• _What you will do_: Filter the records below for the word "window". Copy each line that holds it.
Stored data START
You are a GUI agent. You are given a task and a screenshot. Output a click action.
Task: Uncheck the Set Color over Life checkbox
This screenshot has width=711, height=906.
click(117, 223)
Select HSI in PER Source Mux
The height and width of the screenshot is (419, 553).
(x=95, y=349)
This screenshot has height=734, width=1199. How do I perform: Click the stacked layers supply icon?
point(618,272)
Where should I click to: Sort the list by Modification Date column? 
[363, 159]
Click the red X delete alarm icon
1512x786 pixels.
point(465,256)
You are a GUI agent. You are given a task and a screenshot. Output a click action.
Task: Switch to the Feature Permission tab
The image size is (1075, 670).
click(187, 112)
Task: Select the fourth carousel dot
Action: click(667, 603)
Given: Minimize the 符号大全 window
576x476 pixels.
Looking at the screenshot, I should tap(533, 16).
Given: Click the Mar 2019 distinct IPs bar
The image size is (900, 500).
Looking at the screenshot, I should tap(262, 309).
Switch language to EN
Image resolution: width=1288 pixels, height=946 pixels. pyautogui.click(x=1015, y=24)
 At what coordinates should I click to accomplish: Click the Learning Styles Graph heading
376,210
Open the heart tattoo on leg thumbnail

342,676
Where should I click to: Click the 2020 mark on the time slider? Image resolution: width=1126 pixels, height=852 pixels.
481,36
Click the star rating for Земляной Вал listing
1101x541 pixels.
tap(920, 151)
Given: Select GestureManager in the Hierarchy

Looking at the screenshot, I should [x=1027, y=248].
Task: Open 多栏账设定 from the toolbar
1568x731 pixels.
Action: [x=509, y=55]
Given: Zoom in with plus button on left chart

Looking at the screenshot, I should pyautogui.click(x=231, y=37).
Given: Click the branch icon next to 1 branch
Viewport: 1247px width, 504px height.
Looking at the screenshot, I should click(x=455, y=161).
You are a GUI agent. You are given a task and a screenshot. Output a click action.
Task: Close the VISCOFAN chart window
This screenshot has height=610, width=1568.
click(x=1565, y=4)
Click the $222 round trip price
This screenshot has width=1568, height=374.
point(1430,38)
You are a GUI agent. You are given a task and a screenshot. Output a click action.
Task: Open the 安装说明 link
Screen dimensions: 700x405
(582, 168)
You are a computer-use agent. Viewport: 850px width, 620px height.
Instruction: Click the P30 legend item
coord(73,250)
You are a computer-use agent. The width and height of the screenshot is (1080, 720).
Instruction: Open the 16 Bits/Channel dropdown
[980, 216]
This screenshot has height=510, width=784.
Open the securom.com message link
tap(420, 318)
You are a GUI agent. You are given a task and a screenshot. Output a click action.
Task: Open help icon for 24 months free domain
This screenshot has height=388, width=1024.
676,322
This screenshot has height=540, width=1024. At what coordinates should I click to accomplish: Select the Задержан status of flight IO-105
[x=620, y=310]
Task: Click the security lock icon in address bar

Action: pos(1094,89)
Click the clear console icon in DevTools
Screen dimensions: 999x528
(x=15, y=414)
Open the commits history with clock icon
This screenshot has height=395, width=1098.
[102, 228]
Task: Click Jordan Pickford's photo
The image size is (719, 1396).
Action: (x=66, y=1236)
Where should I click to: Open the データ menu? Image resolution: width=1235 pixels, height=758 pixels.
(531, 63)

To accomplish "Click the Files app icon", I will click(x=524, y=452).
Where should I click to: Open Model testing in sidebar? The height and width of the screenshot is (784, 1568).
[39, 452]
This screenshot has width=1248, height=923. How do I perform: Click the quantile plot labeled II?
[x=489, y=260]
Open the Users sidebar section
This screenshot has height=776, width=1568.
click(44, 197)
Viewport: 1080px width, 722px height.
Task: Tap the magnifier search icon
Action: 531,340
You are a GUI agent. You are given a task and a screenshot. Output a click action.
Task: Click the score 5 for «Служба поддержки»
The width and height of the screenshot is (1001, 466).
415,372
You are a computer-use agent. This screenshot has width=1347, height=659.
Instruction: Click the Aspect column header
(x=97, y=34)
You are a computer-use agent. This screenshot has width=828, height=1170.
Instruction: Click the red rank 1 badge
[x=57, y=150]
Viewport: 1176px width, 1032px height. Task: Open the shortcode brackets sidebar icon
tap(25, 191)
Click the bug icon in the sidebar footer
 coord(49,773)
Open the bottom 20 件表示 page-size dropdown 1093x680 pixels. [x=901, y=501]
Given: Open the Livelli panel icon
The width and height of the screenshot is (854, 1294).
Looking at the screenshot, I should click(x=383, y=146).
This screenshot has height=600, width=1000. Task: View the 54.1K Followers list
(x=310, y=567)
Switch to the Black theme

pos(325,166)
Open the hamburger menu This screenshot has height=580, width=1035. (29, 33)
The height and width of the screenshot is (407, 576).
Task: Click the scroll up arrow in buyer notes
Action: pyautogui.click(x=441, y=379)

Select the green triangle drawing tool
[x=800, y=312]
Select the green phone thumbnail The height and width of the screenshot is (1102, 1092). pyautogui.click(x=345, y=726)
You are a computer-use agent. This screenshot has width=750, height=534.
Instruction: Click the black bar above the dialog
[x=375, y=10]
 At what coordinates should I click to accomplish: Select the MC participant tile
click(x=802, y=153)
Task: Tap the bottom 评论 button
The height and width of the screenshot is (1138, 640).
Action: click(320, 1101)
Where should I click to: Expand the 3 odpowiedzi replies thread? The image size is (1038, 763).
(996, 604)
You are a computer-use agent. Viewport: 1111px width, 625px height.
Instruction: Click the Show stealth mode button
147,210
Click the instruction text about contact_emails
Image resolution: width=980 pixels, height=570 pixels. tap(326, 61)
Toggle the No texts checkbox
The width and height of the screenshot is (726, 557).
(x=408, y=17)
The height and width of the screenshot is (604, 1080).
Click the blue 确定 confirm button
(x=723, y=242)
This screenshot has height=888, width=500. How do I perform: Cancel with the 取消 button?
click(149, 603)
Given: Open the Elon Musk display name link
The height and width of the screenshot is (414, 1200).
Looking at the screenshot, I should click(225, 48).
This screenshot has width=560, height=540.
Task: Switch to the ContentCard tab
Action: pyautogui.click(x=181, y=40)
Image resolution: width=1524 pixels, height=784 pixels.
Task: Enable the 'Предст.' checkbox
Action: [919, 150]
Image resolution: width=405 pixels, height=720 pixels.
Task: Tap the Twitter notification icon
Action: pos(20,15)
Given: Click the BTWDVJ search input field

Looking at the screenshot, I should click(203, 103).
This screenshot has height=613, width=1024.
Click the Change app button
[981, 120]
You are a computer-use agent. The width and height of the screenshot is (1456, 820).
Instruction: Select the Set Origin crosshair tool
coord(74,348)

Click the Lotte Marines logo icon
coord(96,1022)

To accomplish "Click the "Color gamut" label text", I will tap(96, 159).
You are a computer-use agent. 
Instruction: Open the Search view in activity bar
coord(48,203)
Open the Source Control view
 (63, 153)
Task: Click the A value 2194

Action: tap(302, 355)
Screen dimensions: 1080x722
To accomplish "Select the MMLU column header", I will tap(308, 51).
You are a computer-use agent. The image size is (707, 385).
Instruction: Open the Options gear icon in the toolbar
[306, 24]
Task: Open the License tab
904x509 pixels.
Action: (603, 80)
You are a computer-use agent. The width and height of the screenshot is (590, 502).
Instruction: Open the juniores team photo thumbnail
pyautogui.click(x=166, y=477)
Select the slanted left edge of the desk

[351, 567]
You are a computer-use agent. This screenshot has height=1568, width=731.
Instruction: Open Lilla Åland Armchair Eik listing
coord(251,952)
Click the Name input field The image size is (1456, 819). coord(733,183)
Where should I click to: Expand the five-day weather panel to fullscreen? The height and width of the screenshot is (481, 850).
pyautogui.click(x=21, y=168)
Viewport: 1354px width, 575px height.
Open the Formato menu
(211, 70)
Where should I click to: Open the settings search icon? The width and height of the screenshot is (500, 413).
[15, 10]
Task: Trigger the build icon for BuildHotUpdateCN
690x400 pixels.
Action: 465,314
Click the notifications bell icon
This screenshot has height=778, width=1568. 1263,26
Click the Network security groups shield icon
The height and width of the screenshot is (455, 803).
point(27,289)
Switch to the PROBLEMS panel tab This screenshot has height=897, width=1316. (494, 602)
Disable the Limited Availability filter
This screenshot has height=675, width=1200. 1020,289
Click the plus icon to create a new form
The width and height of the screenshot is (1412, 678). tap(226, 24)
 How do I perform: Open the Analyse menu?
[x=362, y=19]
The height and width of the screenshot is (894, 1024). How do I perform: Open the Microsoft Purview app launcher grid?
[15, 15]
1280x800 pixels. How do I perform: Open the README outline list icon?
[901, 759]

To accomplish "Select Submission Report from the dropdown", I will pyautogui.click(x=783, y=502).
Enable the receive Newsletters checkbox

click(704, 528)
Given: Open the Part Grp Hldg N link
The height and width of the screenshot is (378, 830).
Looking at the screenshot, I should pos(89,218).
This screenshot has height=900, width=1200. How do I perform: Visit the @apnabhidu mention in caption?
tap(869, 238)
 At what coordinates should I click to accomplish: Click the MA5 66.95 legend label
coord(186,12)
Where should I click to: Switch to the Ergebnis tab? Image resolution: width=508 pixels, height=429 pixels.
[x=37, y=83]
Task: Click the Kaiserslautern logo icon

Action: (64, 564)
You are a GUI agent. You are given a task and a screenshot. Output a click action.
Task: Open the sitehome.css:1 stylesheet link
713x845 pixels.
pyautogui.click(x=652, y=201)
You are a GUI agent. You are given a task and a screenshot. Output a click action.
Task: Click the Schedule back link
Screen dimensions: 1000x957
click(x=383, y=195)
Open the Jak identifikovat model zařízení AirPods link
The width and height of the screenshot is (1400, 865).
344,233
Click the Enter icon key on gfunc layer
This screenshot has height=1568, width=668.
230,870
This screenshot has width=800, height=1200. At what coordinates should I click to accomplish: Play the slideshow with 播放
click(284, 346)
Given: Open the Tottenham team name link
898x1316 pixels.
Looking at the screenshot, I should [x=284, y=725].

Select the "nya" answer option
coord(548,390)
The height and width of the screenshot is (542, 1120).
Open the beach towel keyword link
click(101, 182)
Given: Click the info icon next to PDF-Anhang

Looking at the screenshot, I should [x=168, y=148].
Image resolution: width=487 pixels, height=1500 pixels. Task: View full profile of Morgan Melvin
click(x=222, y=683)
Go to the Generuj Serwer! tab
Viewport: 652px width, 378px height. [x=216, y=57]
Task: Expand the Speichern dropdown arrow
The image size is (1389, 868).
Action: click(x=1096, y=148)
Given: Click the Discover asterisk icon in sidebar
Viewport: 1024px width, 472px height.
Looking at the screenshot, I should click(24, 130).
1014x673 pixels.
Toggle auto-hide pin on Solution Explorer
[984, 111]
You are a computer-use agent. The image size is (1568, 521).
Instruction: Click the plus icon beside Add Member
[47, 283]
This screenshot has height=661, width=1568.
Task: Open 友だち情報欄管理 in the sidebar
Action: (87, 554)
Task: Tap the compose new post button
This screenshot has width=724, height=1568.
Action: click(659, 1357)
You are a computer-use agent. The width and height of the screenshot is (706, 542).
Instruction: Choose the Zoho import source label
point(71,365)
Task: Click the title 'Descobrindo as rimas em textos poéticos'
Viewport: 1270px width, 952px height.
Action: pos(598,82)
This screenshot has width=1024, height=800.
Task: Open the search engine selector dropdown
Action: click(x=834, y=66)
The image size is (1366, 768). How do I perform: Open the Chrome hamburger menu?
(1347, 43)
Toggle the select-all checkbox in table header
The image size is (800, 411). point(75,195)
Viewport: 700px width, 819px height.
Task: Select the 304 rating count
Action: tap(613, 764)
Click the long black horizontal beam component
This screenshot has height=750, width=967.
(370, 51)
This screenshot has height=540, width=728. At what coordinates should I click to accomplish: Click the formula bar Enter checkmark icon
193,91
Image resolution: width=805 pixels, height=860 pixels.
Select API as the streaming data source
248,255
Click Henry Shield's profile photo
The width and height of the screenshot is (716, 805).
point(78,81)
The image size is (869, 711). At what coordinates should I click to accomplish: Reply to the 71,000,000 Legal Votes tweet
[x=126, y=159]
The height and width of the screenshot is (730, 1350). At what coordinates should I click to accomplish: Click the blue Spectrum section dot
Stored data END
• _Exercise output_:
Given: Minimize the 符号大全 window
Task: Close the VISCOFAN chart window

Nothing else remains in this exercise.